**What you need to do**
For the data below, give again exactly the lines from the one containing "Click the thumbs-up like icon" through the one containing "Click the Meal", both ends included, and no others.

**Source records**

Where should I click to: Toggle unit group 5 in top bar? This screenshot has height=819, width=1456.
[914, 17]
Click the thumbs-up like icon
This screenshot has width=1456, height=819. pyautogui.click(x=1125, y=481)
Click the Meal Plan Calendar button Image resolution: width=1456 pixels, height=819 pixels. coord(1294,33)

...

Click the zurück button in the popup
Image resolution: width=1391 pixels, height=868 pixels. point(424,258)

**Response for this exercise**
Click the thumbs-up like icon
This screenshot has width=1456, height=819. pyautogui.click(x=1125, y=481)
Click the Meal Plan Calendar button Image resolution: width=1456 pixels, height=819 pixels. coord(1294,33)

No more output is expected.